Le président du conseil exécutif de Corse, Gilles Simeoni, lors d’un meeting à Bastia, le 30 novembre. / PASCAL POCHARD-CASABIANCA / AFP

Tout au long d’une campagne électorale unanimement jugée sans grande saveur, les débats se sont concentrés autour des accusations de dérive indépendantiste lancées par ses opposants à la liste Pè a Corsica (« Pour la Corse »), principale formation nationaliste en lice, menée par le président du conseil exécutif, Gilles Simeoni, et favorite du scrutin territorial. Une revendication que les candidats, autonomistes comme indépendantistes, se sont évertués à balayer, parfois non sans humour. « Si les Corses nous confirment le 10 décembre, le 11 c’est l’indépendance !, a ainsi ironisé M. Simeoni lors d’un meeting à Ajaccio, le 27 novembre. Et Jean-Guy Talamoni remontera le cours Grandval [siège de la collectivité territoriale de la Corse] sur un char pour attaquer la préfecture ! »

Même l’avènement de la collectivité unique le 1er janvier 2018, avec la fusion, dans une « super-région », de la collectivité territoriale de la Corse et des deux départements, n’aura pas suffi à donner du lustre à une campagne essentiellement animée par les procès d’intention. Ainsi, aux accusations de tentation indépendantiste, les nationalistes ont répondu en critiquant vigoureusement une éventuelle alliance de deux listes de droite et d’une formation La République en marche menée Jean-Charles Orsucci, le jeune maire de Bonifacio, au second tour.

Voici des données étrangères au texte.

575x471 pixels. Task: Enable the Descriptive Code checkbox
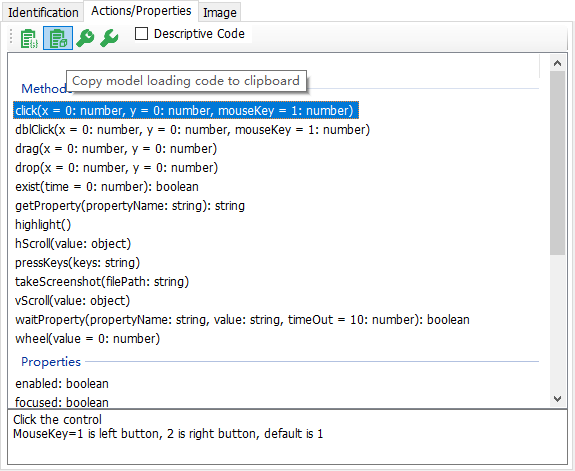[142, 34]
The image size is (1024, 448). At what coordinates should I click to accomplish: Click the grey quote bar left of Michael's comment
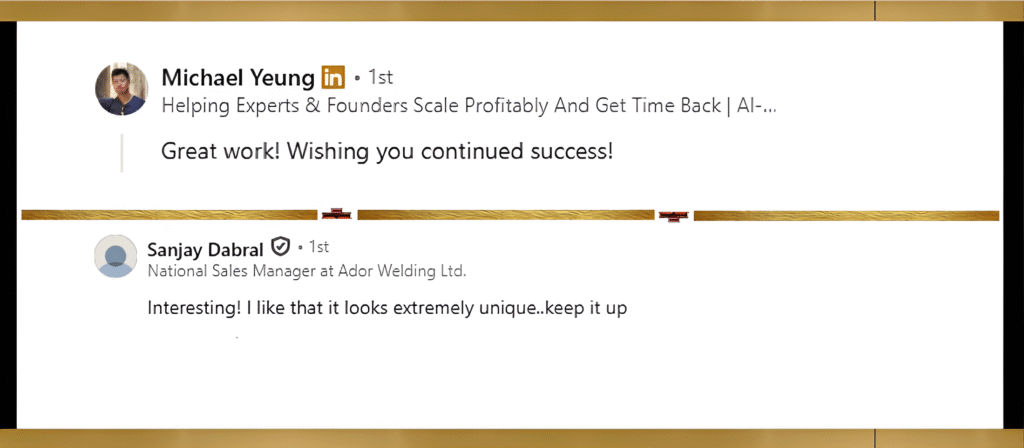(122, 152)
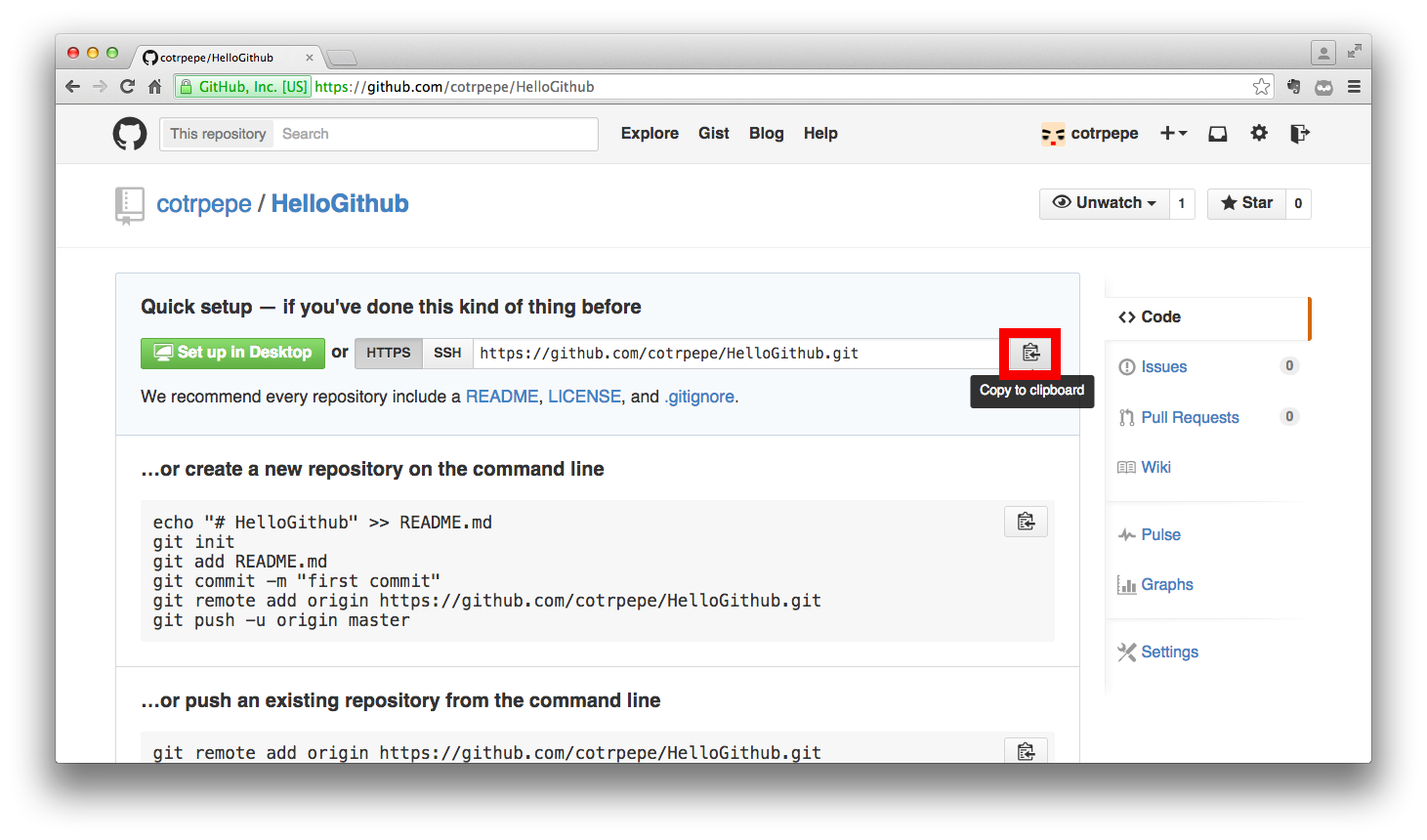The height and width of the screenshot is (840, 1427).
Task: Go to Pull Requests section
Action: coord(1190,418)
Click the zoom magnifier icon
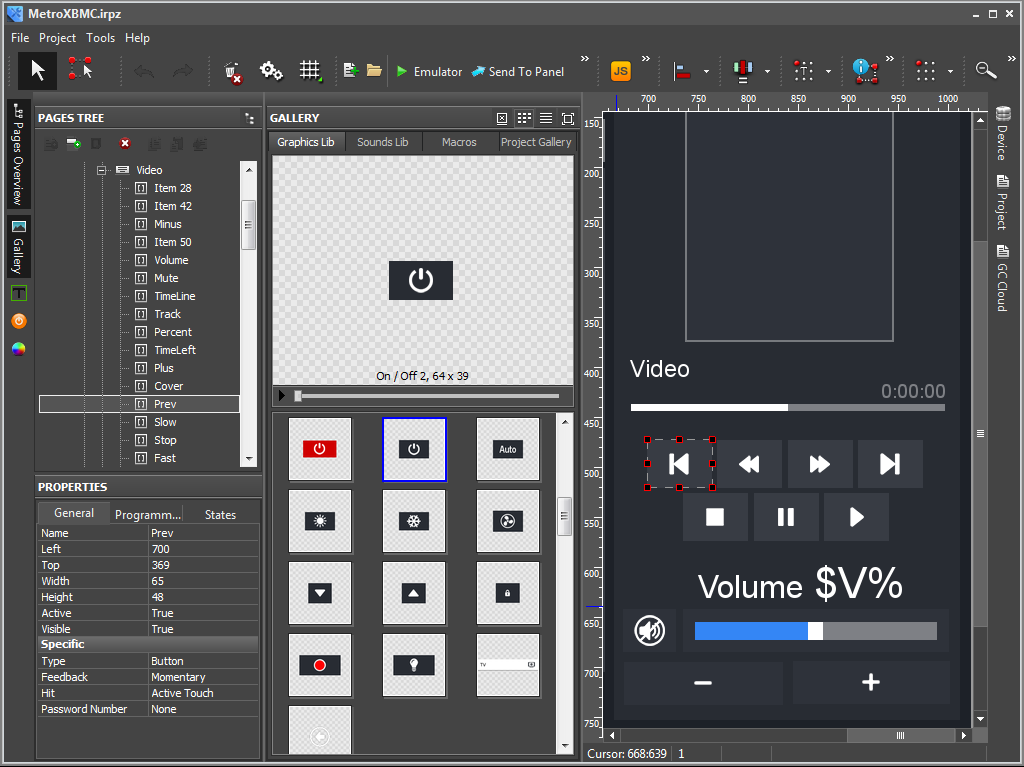 coord(986,71)
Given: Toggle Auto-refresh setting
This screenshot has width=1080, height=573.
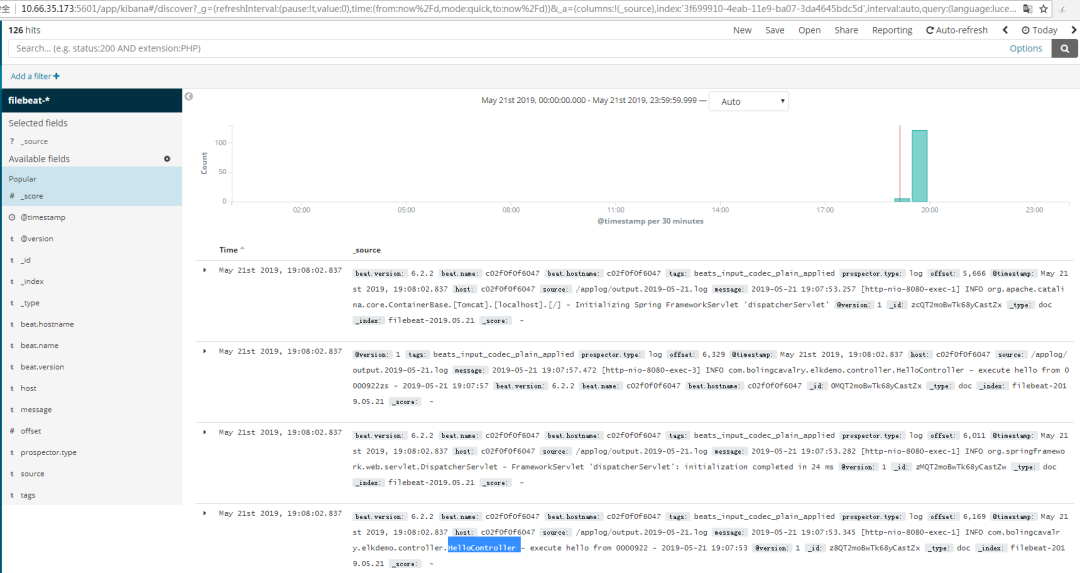Looking at the screenshot, I should click(957, 30).
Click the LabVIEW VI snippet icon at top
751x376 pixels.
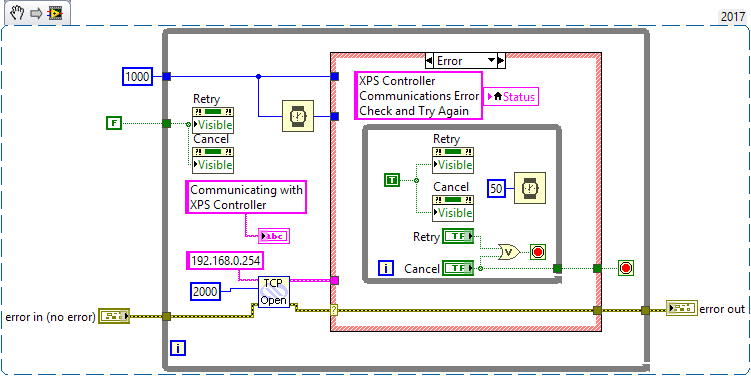[54, 13]
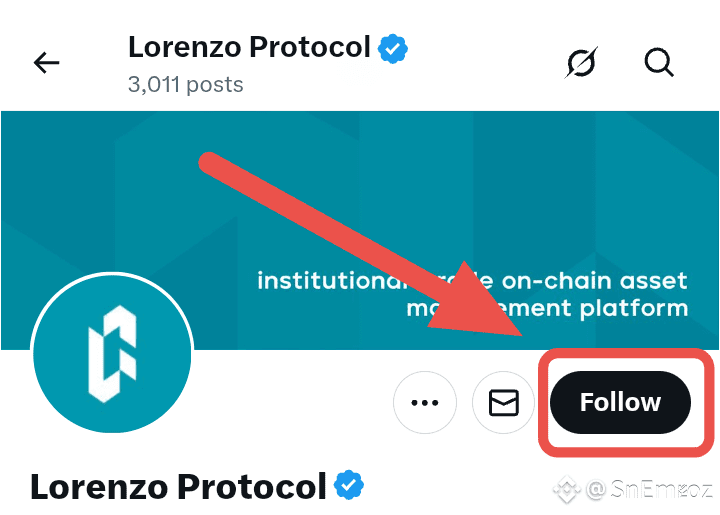Image resolution: width=720 pixels, height=515 pixels.
Task: Click the tail of the red arrow
Action: click(x=212, y=160)
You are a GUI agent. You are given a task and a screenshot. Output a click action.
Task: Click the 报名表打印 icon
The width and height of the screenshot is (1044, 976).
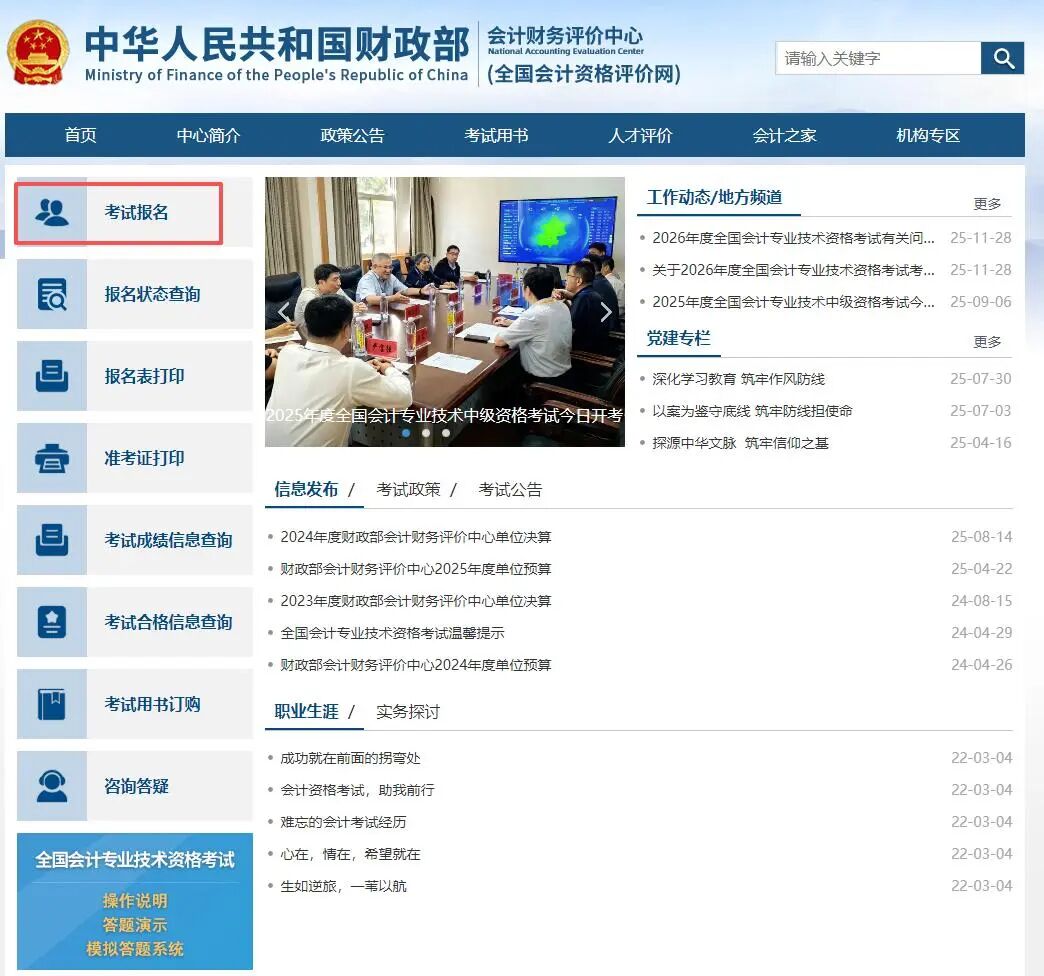pyautogui.click(x=52, y=376)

Les sujets de société n’auront été qu’effleurés, comme en témoignent les programmes des sept listes en présence, rien de moins qu’étiques. Seul le Padduc (Plan d’aménagement et de développement durable de la Corse) a suscité quelques passes d’armes. Ce volumineux document, adopté en 2015 et dont la rédaction a été aussi attendue que sa version finale est critiquée, constitue la bible de l’aménagement de l’île pour les années futures – un sujet éminemment sensible dans une région aux mille kilomètres de rivages et aux milliers d’hectares d’espaces naturels encore vierges.

Une participation en question

Candidate soutenue par Les Républicains, Valérie Bozzi – par ailleurs maire de la commune de Grosseto-Prugna, citée comme exemple d’urbanisation incontrôlée – a annoncé son souhait de réviser le document, pourtant adopté après des années d’atermoiements. « On se rend compte que peu de terrains restent constructibles et, forcément, cela entraîne une flambée des prix, a-t-elle déclaré. Nous allons donc à l’encontre même du vœu du document, qui est de permettre à tous les Corses d’accéder à la propriété. »

La principale interrogation concerne le taux de participation. Faible, il renforcerait les nationalistes, dont l’électorat militant manque rarement un rendez-vous électoral. Elevé, il rebattrait les cartes d’un scrutin donné pour acquis à ces derniers, confortés par leur position de sortants. Reste à connaître l’attitude qu’adopteront les listes menées par Mme Bozzi, Jean-Charles Orsucci et Jean-Martin Mondoloni (droite « régionaliste ») au soir du premier tour. D’ores et déjà, selon plusieurs sources, d’étroits contacts ont été pris pour envisager une union. Les scores enregistrés dimanche détermineraient alors la future tête de liste d’une alliance dénoncée par les nationalistes comme « le mariage de la carpe et du lapin ».